Но коварный голос нашептывал, что я – не ее отец и мне вполне простительно заглянуть в дневник. Ведь она об этом уже не узнает, не унимался голос, так что я зря стесняюсь. Моя совесть бурно запротестовала: именно потому, что ее больше нет и она не может защититься, нужно проявить к ней уважение.
Тут включился другой голос, внезапно сменив тему: «Знаешь, почему ты получил сегодня меньше удовольствия? Потому что тебя зацепила эта девушка. Освободись от нее, распотроши ее как следует, раз и навсегда; прочти ее дневник и узнаешь о ней абсолютно все. Иначе она превратится в мифическую героиню и будет мучить тебя, как зубная боль».
Последний аргумент меня убедил. Не в силах совладать со своим желанием, я набросился на дневник.
Я проглотил его залпом. Закончил глубокой ночью. Трудно сказать, что я чувствовал. Единственное, в чем я был уверен: напрасно я надеялся, что испытаю облегчение. Да и мое любопытство вовсе не было удовлетворено, а, напротив, возросло многократно. Я-то ожидал излияний, признаний и прочей чепухи – в общем, подтверждения, что я убил самую обыкновенную девчонку.

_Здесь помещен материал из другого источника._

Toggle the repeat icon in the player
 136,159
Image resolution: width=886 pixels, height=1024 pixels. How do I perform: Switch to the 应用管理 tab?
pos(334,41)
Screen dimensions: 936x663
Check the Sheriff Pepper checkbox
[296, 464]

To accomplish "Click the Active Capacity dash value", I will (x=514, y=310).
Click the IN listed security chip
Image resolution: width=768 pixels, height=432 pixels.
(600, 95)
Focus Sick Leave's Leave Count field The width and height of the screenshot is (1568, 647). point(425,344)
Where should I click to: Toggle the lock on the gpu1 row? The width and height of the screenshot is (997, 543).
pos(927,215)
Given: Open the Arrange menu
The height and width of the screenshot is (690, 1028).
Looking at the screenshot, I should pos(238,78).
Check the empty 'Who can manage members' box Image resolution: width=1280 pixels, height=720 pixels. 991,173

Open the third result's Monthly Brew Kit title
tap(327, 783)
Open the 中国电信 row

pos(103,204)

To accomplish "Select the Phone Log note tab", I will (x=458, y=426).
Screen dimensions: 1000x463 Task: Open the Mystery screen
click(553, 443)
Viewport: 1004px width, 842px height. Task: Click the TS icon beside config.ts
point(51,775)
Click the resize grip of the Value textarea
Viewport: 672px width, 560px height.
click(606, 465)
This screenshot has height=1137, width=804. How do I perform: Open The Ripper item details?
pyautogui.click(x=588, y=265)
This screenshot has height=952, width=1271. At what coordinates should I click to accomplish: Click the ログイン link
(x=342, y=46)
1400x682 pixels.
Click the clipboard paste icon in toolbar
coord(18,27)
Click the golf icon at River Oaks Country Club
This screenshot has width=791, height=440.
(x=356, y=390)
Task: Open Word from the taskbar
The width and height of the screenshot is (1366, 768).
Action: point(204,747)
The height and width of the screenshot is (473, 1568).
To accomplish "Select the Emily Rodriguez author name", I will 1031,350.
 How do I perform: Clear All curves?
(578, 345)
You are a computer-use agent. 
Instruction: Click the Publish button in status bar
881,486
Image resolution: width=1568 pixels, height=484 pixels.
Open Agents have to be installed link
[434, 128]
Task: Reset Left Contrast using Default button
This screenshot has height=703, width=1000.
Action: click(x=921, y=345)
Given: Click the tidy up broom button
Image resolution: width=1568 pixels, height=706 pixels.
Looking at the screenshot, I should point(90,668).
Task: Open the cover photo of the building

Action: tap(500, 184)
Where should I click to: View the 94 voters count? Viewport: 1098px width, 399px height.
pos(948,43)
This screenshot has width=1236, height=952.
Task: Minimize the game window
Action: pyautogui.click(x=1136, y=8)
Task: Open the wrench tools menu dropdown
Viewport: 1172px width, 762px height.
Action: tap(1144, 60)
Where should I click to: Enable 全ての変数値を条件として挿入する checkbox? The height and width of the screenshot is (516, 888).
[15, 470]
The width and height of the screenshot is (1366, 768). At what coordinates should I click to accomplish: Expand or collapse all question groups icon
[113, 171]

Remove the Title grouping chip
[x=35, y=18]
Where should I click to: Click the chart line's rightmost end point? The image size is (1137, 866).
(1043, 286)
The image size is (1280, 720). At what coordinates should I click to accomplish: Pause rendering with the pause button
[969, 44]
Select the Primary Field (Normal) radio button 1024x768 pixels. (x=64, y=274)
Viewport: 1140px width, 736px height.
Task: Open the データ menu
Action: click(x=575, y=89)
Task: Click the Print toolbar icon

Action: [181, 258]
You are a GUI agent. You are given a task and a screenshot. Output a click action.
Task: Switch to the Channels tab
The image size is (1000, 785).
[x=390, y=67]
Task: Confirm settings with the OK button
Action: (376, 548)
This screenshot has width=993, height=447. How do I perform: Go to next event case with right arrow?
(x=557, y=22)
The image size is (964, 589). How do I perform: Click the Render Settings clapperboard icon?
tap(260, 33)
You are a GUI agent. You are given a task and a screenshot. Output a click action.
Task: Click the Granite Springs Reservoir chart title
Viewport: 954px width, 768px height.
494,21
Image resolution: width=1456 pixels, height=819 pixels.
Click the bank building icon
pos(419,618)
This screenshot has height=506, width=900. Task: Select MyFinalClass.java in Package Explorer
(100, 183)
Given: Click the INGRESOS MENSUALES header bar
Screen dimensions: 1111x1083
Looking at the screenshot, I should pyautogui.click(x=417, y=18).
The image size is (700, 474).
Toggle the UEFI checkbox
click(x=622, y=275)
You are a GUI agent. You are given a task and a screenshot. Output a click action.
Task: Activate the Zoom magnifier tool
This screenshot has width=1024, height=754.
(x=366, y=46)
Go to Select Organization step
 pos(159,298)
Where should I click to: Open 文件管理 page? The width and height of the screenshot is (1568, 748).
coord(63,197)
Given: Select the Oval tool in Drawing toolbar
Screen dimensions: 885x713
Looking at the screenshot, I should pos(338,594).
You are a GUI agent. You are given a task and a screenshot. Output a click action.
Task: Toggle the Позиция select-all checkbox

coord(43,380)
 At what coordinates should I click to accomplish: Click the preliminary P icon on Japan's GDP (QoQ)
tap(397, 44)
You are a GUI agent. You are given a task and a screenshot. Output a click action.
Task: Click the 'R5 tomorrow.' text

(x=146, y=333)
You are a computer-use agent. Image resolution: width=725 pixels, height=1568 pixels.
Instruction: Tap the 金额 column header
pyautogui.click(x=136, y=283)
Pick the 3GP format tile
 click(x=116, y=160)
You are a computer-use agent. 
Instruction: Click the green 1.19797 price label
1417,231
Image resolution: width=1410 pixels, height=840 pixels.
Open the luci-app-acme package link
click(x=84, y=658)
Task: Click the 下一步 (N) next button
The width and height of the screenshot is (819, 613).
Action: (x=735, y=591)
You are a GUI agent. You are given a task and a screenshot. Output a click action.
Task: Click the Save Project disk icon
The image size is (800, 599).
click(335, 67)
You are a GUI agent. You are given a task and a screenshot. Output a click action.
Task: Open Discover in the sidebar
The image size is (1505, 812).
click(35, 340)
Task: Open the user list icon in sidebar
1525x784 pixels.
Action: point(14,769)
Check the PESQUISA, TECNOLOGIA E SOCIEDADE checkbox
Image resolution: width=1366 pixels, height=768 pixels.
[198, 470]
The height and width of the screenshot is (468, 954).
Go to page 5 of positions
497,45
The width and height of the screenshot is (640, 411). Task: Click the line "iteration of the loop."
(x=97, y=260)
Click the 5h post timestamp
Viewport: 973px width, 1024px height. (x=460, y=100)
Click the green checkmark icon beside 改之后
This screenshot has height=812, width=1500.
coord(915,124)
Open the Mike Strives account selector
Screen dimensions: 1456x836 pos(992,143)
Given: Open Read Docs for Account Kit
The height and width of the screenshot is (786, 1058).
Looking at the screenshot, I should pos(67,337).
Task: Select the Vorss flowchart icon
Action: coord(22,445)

Но ничего подобного там не было. Больше всего поражала отрывочность ее записей. Имя покойной не всплыло ни разу. Ни одного упоминания о любви, дружбе или ссоре. Вот, пожалуй, самая интимная запись, датированная февралем текущего года:
Эти большие старые квартиры плохо отапливаются. Я приняла очень горячую ванну, закуталась потеплее и забралась в постель. Но все равно умираю от холода. Писать, высунув руку из-под вороха одеял, – истинное мучение. Живой себя не чувствую. И так уже много недель.
Она так мерзла, бедняжка, что этот холод даже меня пробрал до костей, хотя я уже забыл, что такое самые элементарные чувства. У меня сжалось сердце. Богатая девица, так легко было бы посмеяться над ней. А в дневнике описывает столь явный признак нищеты – мучительную неспособность организма согреться.
По крайней мере, ясно, что она была очень скрытной. Одно меня смутило: неужели она подозревала, что за ней шпионят? И была права, как выяснилось. Но может, она боялась, что дневник выкрадут, потому и писала так сдержанно? Только какой интерес доверяться дневнику, чтобы скрытничать?
Но я не юная девушка, и мне тут было не разобраться. Женщин я презирал и видел их насквозь. Но не девушек. Правда, маленькие дурочки, какими обычно бывают девственницы, ничуть не загадочнее своих взрослых сестер. Но изредка попадаются странные и непонятные тихони. Моя жертва была как раз из таких.